Source: ONS (2020) Dataset: EARN03 - Average weekly earnings by industry, non seasonally adjusted

We know that workers in low paid jobs disproportionally struggle to manage periods of reduced income and tend to rely on savings or credit to manage financially. This has implications both for people’s ability to spend in the near future, and thereby the recovery of consumer demand, as well as severely diminishing household’s financial resilience the longer the crisis lasts. And as we have noted, pressures on workers and households will increase further once the JRS winds down in October, with further redundancies likely to follow.
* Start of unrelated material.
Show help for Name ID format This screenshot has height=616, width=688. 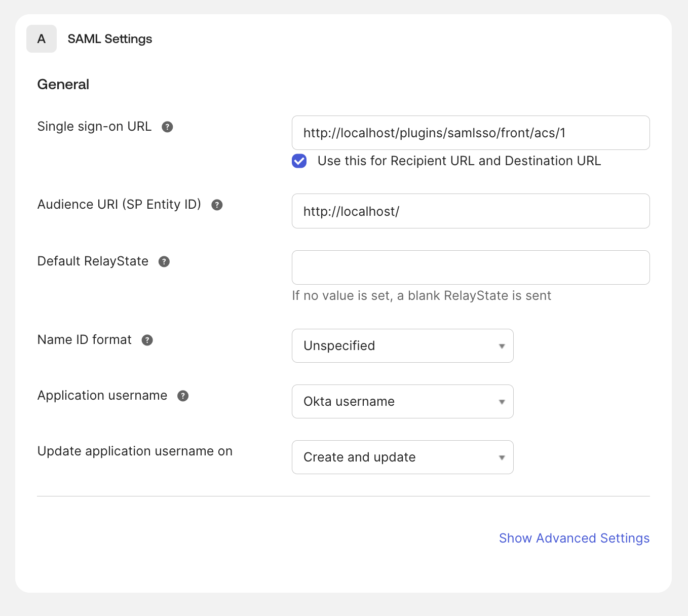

Much uncertainty remains over the future direction of the public health crisis, and the potential for a swift economic recovery. GDP figures released earlier this week suggest the hoped for ‘V shaped recovery’ is unlikely to materialise, and we expect to see more of the unemployment impacts of the crisis to come to the fore over the autumn and winter. Yet as support measures like the JRS wind down, it seems Government is banking on a swift pick-up in consumer demand to stem economic decline and protect jobs. Given we may yet see a second wave of COVID-19 as the lockdown continues to ease, it is likely that increased insecurity will become an enduring feature of the labour market for many workers for the foreseeable future.